The state of North Carolina has made efforts to improve access. Attorney General Josh Stein continues to push for more training.
“It’s very important that we have more of these SANE nurses,” Stein said.
Still, there’s more work to be done.
“Having nurses that are trained and compassionate is critical, so the shortage of SANE nurses is a disservice to victims,” Ratcliffe said.
Novant Health is actively working to expand its team of SANE nurses.
Meanwhile, North Carolina has made some headway in reducing the number of untested rape kits, but there’s still a backlog allowing some rapists to remain free.
But for Ratcliffe, her attacker is behind bars and she’s rebuilt her life. Turning her pain into purpose.
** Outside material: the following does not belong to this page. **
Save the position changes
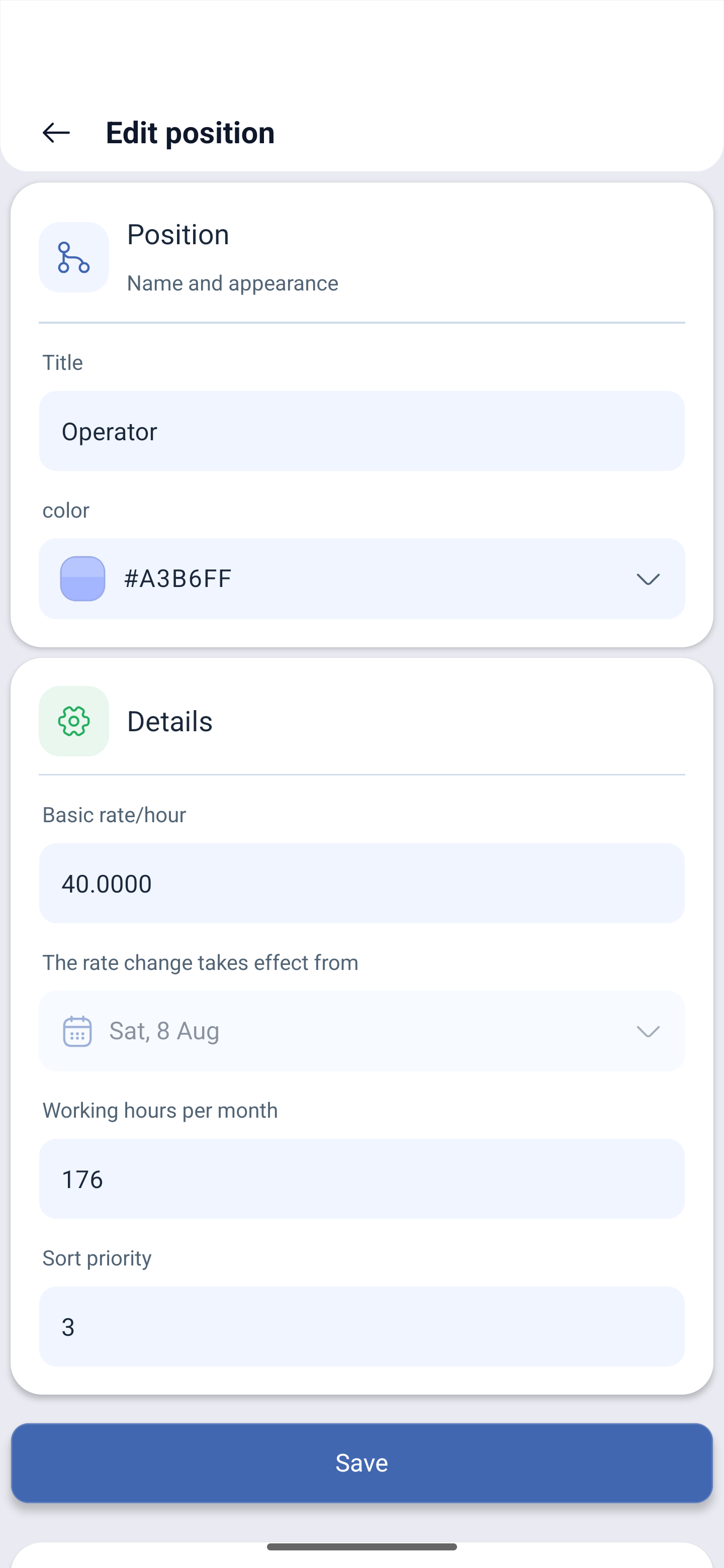(x=361, y=1462)
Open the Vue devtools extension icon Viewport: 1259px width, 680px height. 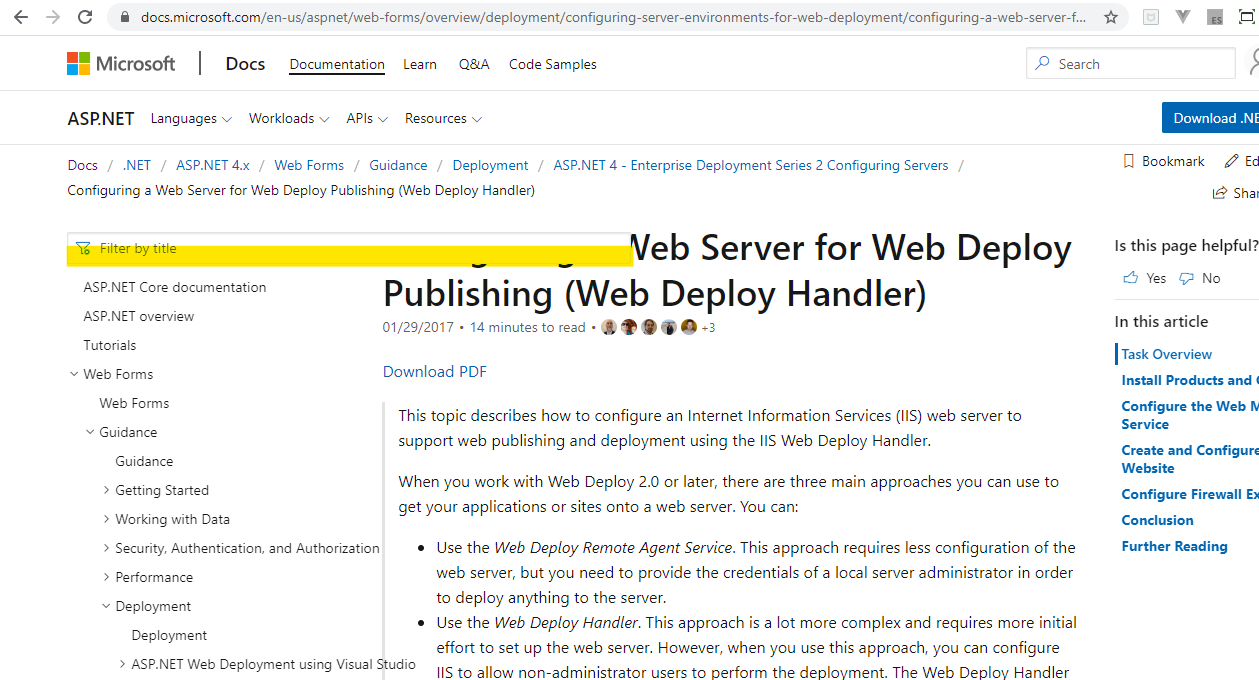(1182, 17)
“If I can help one other survivor feel less alone, more compelled to feel brave and take their life back, then it’s been worth it,” Ratcliffe said.
But for many people in North Carolina, their story isn’t the same.
An audit back in 2019 revealed North Carolina had a backlog of about 16,000 rape kits, since then more than 8,900 kits have been tested.
But the latest data shows in Mecklenburg County, 452 still need DNA testing.
“For people who were violated and gave evidence over to the criminal system, what we owe them is their best efforts to find whoever hurt them,” Stein said.
Stein says they’re currently working to pursue the evidence and bring justice to everyone.
“We’ve changed the law so that local law enforcement agencies no longer keep these kits, that when there’s a reported sexual assault they forward them to a lab within 45 days, and then we have been working with the legislator to make sure we have enough scientists at the state crime lab to test the kits that we get in,” Stein said.
“I do find myself to be incredibility fortunate that my attacker was caught, there was DNA evidence that linked him to me,” Ratcliffe said. “My heart breaks for victims that are waiting.”
Stein told WCNC Charlotte they’re on a path to fully eliminate the backlog at the end of this year or the beginning of next.